Conversely, on the school’s official website, there is a note from the school superintendent, Bill Pearson; he states there is a requirement that all videotaped material must be approved 72 hours in advance before being shown in the classroom. He goes on to say, “The employee neither
previewed the YouTube clip, nor submitted the form for approval as required. Instead, a student gave the clip to the employee at the beginning of class and the employee showed the clip to the class. The clip had no relationship whatsoever to the instructional class content planned for that day. The purpose of this established practice is to ensure that instructional materials are appropriate for the course and its students. It is because we care about all students that we have this procedure in place.” (http://www.slcs.us/)

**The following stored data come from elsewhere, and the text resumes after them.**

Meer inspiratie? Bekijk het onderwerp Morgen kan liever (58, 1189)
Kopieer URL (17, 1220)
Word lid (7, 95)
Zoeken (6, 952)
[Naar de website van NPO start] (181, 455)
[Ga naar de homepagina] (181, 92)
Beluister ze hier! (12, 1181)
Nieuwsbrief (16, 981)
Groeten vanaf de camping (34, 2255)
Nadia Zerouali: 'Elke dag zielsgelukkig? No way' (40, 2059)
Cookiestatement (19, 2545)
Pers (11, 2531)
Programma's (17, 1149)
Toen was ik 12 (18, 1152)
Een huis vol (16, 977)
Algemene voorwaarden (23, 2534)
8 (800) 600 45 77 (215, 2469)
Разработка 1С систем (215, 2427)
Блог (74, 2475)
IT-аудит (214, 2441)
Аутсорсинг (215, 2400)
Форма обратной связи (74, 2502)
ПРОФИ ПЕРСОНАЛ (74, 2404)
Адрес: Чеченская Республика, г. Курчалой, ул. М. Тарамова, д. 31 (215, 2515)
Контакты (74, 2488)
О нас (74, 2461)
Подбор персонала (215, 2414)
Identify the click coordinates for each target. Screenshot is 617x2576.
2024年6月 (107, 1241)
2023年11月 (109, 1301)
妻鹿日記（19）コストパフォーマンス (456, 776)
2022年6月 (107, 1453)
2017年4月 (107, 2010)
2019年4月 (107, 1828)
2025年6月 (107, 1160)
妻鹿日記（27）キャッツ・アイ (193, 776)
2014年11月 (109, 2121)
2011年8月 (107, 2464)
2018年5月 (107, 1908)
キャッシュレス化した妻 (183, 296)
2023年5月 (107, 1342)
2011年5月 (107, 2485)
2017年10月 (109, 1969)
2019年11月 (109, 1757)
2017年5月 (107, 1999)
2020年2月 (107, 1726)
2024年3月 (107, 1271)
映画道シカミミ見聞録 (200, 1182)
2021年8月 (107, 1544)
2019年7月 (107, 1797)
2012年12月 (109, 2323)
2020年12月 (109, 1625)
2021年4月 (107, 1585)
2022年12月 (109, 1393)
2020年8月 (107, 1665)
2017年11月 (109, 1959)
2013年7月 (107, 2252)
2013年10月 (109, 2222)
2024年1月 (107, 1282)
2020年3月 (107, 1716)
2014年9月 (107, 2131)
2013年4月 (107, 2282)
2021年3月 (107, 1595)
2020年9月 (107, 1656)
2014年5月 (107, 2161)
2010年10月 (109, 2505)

The form is another interesting contradiction, after the typical boxes, blanks, and lines for time, date, classroom, there are lines like, “While some profanity, violence, or frankness in dealing with sex may be present, the video/DVD opens a clearer vision of life, engenders understanding of other people, and/or breaks down intolerance. Is there any material in the video/DVD which can be construed as controversial or objectionable (i.e. profanity, nudity, violence, etc.)?” (http://www.slcs.us/)
The very essence of the wording would lead an educator to believe that if he or she were to submit this type of song it may be approved. I have read the lyrics and they are not violent, abusive, or filled with trashy language; especially compared with some of the music teenagers listen to.
The form continues with a checklist of how to select a clip or a DVD; some of the requirements include, “Does not perpetuate stereotypes based on race, ethnic background, sex, age, or handicap”, “Encourages students to evaluate controversial issues and situations and to make their own judgments”, and “Contributes to the character development and social growth of students by providing opportunities for insight into their lives and/or by enlarging their view of the world”.
Imagine for a moment that the district truly stood behind their teachers and believed every word of this form they created. If they encouraged students to evaluate controversial issues, then Susan Johnson would not have been suspended. Instead, the school district showed their ignorance and intolerance. As far as contributing for character development and social growth by providing opportunities for insight, if any of these children have good parents, this would be a great teaching moment at home.